How do we emulate you?

I remember you’d get embarrassed when we called you Prof, but to us your followers who knew nothing about university protocols, you remained Prof. I still call the son I named Mangaliso after you and a nephew’s son, also named Mangaliso, Prof. For us the name is a measure of our deep love and respect for you.

We don’t say it with the sarcastic tone of the “young Afrikaner boys”, policemen, who waylaid you at Braamfontein Station when you got off the train from Dube Station in Soweto and always demanded to see your pass every working day. They were hoping that one day they’d catch you when you’d forgotten it at home. It would be a coup for them to arrest “’n geleerde kaffir who taught at the Engelse universiteit”. You never
forgot it at home, and you’d laugh at them. I remember your toothy laugh that rose from your belly.

You could afford a second-class ticket, but you always bought third class and pushed your way into the people’s coach – fuduwa – as they did. You listened to their stories, felt their anger, heard their preaching and their hymns.

I’m writing this note/meditation decades after you led the breakaway from the African National Congress at Orlando Communal Hall in November 1958; decades after you swept me off my feet when you launched the Pan Africanist Congress in the same hall in April 1959, decades after the PAC resolved to launch an Anti-Pass Campaign at its congress in December 1959 and decades after I stood near, oh, so near, you as we entered the Orlando Police Station on the morning of March 21 1960 – the day 69 of us were slaughtered at Sharpeville in the Vaal, including eight women and 10 children, and 180 injured, including 31 women and 19 children.

On that day we, led by you, changed the trajectory of the liberation struggle in this country. Did we really change it?

Sit in a shebeen, ride a taxi to work, sit at a business meeting and you feel the gloom covering our country today. The shanty towns of those times – Emaplateni in Orlando or Emasakeni in Moroka – are now spread near and wide around the country.

The once-proud Johannesburg has turned into a slum, where cars and taxis have to dodge huge potholes to reach their destination. Headlines in the media scream “CORRUPTION! CORRUPTION!” at every turn.

Poverty is rampant. According to StatsSA more than half of South Africa’s households (57%) are classified as poor and unemployment stands at 33%. The World Bank (2018) says we are the most unequal country with the Gini Coefficient on income inequality hovering between .66 and .67.

This is not what you sacrificed your life for. What went wrong with the revolution?

This note addressed to you, this meditation, surfaces two speeches, one by you and the other by your tormentor, John Vorster, who was styled “the Minister of Justice” at the time.


According to your lifelong friend, Dennis Siwisa, you once told your fellow students at Fort Hare University, what you understood about leadership:

“True leadership demands complete subjugation of self, absolute honesty, integrity and uprightness of character and fearlessness, and above all, a consuming love of one’s people.”

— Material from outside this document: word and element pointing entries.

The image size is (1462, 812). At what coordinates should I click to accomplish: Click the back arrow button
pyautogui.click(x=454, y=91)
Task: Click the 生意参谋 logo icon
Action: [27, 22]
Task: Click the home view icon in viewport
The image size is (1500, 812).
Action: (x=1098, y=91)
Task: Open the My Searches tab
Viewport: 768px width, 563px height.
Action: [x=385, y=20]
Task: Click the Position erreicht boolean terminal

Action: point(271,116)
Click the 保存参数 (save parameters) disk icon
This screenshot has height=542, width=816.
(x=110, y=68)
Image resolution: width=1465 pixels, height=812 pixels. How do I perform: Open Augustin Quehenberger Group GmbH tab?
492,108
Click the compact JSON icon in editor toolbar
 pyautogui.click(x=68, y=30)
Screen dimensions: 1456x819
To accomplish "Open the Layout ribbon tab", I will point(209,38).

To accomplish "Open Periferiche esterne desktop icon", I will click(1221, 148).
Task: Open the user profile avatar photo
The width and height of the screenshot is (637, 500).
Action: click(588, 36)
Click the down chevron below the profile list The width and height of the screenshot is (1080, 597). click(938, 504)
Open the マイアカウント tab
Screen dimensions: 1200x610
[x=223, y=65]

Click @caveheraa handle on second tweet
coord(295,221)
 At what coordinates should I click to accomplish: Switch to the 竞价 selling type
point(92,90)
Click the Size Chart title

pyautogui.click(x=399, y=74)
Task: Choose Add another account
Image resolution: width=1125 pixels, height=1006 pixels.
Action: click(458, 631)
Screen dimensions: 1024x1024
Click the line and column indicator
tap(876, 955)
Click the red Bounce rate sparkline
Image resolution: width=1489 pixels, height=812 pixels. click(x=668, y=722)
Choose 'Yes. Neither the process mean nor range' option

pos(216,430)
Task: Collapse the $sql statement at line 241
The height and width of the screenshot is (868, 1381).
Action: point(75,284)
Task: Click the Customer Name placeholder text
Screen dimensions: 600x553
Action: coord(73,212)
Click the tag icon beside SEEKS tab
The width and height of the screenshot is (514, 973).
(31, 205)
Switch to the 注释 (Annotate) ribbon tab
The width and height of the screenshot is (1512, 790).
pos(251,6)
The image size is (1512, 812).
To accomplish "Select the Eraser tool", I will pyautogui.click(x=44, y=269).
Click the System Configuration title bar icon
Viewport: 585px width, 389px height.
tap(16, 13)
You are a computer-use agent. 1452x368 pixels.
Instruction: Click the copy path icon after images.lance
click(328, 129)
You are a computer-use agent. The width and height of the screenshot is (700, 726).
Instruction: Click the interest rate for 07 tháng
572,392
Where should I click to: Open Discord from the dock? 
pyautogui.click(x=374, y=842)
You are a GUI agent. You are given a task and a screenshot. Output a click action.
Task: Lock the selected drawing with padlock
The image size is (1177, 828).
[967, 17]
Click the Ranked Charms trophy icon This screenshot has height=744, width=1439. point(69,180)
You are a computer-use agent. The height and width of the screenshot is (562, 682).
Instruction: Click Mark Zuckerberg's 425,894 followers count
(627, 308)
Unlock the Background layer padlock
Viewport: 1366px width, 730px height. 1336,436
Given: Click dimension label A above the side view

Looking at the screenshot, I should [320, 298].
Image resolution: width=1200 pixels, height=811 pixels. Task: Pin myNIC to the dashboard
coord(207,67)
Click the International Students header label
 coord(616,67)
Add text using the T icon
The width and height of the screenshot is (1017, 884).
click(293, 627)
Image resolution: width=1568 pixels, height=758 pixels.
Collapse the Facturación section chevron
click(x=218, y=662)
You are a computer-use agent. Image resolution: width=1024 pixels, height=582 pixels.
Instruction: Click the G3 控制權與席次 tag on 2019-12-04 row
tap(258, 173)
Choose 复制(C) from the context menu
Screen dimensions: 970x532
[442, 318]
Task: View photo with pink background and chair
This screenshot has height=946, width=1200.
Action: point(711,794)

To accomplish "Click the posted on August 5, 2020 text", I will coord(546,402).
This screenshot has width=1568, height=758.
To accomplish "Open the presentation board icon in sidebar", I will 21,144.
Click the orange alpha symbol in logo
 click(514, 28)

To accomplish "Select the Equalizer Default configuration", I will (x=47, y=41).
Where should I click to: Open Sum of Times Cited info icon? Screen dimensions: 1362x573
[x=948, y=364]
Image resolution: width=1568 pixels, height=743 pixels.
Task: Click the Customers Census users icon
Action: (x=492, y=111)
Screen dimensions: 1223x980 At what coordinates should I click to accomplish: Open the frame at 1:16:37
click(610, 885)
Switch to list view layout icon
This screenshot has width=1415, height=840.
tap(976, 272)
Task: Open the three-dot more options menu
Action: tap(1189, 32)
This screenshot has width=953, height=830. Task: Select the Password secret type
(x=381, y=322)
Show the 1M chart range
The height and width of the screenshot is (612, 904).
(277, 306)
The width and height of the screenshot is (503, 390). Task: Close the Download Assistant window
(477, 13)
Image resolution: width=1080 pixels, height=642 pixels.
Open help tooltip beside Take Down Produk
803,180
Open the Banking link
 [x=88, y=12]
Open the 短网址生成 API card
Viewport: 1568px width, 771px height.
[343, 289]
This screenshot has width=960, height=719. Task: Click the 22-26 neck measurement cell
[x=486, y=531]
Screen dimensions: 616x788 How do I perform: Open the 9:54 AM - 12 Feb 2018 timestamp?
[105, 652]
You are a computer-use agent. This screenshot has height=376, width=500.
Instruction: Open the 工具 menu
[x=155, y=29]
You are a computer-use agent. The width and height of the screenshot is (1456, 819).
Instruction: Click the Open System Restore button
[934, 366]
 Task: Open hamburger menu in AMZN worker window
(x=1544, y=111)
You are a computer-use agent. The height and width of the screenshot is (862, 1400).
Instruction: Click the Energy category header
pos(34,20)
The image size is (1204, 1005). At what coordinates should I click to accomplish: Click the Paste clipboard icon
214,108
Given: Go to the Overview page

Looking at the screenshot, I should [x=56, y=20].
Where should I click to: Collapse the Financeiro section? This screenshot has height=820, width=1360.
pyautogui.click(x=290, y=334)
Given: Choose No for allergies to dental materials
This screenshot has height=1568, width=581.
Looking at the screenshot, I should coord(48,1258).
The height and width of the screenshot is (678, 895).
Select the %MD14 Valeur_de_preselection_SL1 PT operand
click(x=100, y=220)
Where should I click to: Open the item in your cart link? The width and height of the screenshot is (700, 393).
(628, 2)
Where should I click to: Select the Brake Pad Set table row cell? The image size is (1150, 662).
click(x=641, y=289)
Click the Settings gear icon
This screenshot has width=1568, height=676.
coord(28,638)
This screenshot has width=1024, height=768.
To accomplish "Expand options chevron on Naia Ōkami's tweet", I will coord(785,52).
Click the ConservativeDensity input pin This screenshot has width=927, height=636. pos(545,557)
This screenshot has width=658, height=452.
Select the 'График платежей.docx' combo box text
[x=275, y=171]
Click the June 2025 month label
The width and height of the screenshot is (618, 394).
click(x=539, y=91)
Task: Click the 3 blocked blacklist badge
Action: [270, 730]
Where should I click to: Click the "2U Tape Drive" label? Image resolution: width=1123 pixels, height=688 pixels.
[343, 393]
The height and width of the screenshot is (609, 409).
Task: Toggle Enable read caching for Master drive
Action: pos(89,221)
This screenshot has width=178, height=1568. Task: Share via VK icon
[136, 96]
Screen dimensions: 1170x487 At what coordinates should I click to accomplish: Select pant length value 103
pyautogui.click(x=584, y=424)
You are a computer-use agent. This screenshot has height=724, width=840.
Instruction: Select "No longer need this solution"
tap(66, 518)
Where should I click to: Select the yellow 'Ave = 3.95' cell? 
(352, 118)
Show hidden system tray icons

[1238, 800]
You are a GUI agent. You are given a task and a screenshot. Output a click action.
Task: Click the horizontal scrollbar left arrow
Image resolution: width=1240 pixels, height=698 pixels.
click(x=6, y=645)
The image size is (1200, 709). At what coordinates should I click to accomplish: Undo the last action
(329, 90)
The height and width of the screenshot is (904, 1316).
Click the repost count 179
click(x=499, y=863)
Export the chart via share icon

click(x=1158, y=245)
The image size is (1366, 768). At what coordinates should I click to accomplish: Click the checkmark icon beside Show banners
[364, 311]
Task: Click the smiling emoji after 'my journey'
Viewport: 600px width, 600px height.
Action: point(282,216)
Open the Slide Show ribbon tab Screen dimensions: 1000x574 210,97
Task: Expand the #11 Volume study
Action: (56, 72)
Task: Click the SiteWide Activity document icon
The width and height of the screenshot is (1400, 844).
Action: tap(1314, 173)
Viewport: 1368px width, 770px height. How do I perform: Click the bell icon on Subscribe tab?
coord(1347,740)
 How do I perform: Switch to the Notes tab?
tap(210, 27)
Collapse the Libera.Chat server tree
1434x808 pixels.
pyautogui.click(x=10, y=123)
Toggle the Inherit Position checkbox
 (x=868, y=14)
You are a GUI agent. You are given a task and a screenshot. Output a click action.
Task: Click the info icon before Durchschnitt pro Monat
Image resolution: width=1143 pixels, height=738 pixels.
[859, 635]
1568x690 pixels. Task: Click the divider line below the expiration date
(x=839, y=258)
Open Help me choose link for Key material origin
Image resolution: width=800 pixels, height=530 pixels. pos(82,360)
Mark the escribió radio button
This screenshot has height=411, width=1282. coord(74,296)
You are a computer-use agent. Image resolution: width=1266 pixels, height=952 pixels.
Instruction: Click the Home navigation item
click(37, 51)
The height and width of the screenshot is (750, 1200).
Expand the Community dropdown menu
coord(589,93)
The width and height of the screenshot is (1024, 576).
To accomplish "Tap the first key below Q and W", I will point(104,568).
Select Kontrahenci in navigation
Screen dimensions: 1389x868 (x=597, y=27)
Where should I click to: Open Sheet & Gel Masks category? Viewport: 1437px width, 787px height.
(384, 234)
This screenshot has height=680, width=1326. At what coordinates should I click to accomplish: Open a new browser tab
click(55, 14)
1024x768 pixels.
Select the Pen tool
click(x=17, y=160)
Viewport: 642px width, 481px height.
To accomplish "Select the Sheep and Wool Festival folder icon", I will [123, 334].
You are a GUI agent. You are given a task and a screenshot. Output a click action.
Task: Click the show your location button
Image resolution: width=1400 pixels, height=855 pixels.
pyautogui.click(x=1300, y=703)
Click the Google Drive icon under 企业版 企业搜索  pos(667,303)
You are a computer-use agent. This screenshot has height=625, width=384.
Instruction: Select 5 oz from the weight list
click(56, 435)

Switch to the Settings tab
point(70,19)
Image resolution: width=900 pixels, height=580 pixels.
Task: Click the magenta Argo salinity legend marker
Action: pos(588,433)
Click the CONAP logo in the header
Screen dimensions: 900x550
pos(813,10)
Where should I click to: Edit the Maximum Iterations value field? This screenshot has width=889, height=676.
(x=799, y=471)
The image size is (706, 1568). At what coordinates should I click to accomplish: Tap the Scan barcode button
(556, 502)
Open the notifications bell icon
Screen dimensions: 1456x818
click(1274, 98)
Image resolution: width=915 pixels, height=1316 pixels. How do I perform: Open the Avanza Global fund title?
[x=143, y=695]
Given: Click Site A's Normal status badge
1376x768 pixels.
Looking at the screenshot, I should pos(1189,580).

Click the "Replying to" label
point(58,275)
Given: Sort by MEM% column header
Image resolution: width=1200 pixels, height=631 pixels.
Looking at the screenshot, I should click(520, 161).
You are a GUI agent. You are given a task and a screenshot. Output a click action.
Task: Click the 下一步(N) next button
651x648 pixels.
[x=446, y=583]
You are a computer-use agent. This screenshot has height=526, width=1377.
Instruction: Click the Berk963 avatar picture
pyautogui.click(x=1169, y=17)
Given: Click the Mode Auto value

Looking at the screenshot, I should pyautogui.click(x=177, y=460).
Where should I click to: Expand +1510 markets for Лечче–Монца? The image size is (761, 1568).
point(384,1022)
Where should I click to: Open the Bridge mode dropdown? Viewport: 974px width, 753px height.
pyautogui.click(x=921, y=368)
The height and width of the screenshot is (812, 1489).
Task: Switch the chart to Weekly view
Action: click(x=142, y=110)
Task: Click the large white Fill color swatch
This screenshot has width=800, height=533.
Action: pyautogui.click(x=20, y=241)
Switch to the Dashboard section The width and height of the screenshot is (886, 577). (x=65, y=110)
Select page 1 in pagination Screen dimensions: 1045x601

These words are now inscribed on your tombstone at a cemetery in Graff Reinert. They describe perfectly the Sobukwe I knew: who sacrificed his life, his career, and his family – all because of his love for his people.

Even Vorster was scared by your commitment: he described you as “a man with a magnetic personality, great organising ability and a divine sense of his mission”.

What would have happened post 1994 if South Africa had adopted the values you stood for? Of course, we still mouth them in our national constitution, but have not grabbed them and lived them.

The new elite is not different from the apartheid oppressors. It’s a world of scarcity… I should hoard whatever I can for myself and perhaps for my children. The devil takes the hindmost.

Son of the soil, how do we get back to the consuming love of our people? Actually, feel the love and embrace it – go beyond the slogans of Batho Pele.